While mezzanine finance generally facilitates a variety of transactions we focus on mezzanine loans for property development finance.

What Is Mezzanine Finance?

A mezzanine loan is a second-charge top-up facility that sits behind the primary loan (senior debt). For a mezzanine loan to be introduced the senior debt provider must be amenable to a second charge being registered. In addition, lenders may require inter-creditor arrangements and limitations of deeds of priority by the senior debt provider. Where two lenders lend on the same project they would ideally share the same professional team to minimize costs and streamline processes.
Since mezzanine lenders rank second in charge behind senior debt lenders, funding carries a higher risk. As a consequence, lenders charge higher rates than normal senior debt, with rates of up to 2% per month. Some lenders may moderate the interest rates charged, though against a higher exit fee to obtain a return commensurate with the risk.
However lenders structure mezzanine finance they will usually require a minimum borrower input of 10% of the project costs.

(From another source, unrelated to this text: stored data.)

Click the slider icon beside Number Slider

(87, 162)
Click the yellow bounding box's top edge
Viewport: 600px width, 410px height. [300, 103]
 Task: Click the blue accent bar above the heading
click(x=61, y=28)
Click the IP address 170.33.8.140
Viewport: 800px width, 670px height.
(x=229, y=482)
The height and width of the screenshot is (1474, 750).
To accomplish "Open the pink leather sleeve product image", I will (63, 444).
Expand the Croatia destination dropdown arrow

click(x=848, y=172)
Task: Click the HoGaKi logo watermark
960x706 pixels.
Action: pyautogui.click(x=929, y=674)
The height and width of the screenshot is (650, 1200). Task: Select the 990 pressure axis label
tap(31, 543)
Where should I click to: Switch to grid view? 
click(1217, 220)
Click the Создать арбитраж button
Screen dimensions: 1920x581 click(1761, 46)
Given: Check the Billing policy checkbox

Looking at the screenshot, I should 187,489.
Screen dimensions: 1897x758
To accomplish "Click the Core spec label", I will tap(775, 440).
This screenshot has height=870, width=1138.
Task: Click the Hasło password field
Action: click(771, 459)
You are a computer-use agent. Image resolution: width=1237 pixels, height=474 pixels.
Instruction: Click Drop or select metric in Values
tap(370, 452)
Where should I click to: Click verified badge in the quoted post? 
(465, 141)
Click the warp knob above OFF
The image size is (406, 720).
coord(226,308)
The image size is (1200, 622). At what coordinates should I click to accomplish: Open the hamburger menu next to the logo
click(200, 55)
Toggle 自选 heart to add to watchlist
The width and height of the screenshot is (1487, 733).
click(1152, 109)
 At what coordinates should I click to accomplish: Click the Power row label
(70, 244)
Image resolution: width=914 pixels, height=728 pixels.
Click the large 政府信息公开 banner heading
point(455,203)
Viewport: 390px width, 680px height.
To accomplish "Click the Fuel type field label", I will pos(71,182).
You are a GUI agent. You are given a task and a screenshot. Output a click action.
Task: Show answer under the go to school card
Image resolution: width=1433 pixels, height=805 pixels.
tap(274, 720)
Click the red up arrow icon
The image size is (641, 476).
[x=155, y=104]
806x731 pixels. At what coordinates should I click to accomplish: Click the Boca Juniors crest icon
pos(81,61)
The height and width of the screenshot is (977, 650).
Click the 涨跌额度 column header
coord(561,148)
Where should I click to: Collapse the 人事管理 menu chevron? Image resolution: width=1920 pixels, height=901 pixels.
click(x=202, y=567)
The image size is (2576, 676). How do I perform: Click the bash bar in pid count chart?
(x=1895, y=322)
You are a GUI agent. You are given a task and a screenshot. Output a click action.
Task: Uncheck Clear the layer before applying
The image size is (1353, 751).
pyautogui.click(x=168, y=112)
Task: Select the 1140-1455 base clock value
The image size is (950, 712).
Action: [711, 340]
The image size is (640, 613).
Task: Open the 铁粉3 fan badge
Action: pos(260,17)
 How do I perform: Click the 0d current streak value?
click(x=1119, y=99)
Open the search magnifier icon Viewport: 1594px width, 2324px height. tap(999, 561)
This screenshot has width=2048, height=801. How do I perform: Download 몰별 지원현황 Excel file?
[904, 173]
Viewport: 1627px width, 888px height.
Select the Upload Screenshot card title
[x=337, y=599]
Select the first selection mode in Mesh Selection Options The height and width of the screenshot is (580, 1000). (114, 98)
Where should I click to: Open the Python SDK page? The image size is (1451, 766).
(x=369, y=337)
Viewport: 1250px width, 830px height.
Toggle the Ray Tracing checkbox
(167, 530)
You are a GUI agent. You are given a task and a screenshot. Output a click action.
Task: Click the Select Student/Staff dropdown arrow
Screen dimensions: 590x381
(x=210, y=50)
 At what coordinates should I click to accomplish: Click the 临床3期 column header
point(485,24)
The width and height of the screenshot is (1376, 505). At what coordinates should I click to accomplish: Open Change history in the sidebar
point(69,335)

This can be in cash or as an equity stake borrowers already have in the project. The typical loan structure would be 60% senior debt / 30% mezzanine debt / 10% borrower contribution.

Stretched Senior Debt

Another option to get a higher level of advance into a development project is stretched senior debt. This solution enables a higher LTC/LTGDV in advance without third party mezzanine finance. The senior debt lender may offer an advance of up to 90% of the confirmed project cost. In general, the loan to gross development value (LTGDV) is limited at 75%. Instead of a higher mezzanine interest rate, development finance lenders usually offer a blended interest rate for the full loan term.
When comparing dual lender mezzanine finance with a senior debt structure there are pros and cons. Therefore, borrowers should carefully consider their options together with their property development finance brokers or lenders.